La piramide del Multi-level marketing

A vertice c’è l’azienda, come è normale che sia, così come è pacifico che alla base ci sia la massa (i clienti). Il problema sta nella modalità di vendita, che quasi fa passare in secondo piano la natura stessa del prodotto. In un mercato normale, la società che vende il prodotto provvede anche alla pubblicità della merce in oggetto. Nel sistema basato sul Multi-level marketing, invece, il compito della pubblicità viene svolta dai clienti finali stessi, ingolositi dalla promessa di guadagni facili grazie a una ricompensa destinata alle persone che riescono a convincere altri utenti ad acquistare il prodotto.

Questo significa che il messaggio pubblicitario, di fatto, non esiste o perlomeno non come quello che oggi noi conosciamo grazie alla televisione e a Internet. A farsi carico della pubblicità del prodotto sono appunto quegli imbonitori 5.0 citati all’inizio, assoldati da finti compratori soddisfatti, che in realtà non hanno mai acquistato la merce e sono legati alla stessa società. L’ultima catena è rappresentata dalle persone che credono alle narrazioni miracolose su quella che potrebbe essere una semplice acqua di rubinetto, spacciata invece come elisir di lunga vita.

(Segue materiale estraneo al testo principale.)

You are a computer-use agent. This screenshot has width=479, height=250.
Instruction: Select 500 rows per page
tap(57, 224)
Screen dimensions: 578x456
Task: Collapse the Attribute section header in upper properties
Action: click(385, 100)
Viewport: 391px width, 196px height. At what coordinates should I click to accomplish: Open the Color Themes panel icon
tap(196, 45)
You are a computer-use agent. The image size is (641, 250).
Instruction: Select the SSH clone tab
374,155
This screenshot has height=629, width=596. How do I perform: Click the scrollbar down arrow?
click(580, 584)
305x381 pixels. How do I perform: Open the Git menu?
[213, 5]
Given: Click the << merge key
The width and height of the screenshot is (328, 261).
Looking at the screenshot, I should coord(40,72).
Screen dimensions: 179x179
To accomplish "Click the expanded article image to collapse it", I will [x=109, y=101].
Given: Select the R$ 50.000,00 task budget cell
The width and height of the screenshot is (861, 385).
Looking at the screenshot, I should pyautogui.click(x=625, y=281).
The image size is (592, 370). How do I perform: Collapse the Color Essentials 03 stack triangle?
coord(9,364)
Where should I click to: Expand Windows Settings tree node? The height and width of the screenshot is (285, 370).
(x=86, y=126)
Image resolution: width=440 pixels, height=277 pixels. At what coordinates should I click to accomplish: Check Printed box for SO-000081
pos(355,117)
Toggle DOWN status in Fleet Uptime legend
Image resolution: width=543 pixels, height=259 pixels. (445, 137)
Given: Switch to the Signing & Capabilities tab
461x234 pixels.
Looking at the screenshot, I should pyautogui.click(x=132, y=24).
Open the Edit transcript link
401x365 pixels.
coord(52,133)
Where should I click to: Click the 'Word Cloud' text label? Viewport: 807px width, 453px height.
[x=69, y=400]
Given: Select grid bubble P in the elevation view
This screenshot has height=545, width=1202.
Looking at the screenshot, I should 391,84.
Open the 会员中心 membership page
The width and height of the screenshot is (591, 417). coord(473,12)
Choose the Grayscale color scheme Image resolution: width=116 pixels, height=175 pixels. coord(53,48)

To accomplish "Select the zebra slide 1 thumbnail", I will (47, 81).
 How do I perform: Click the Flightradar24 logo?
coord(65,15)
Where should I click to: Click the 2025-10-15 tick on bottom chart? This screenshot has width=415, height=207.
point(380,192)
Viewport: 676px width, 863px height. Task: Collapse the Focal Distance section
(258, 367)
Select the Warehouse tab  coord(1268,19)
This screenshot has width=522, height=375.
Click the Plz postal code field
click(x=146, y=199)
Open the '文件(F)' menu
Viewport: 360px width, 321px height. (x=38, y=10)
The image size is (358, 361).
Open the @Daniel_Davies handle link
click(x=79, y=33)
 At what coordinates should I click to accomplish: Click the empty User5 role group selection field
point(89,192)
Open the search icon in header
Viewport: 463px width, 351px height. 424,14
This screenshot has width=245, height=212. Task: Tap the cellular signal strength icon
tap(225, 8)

Se prima c’era la televisione, oggi la truffa corre online sui social, più precisamente nelle pagine private Facebook, dove gli utenti accedono solo per invito.

All’interno di queste pagine la logica del cashback (per la quale i consumatori sono invogliati a descrivere false recensioni del prodotto perché allettati da importanti incentivi) viene esasperata da racconti di storie fuori dall’ordinario, a cui gli utenti tendono però a credere molto più che a qualsiasi pubblicità in televisione, per via della persona “normale” dietro al racconto e del luogo. Peccato sia una truffa, l’ennesima.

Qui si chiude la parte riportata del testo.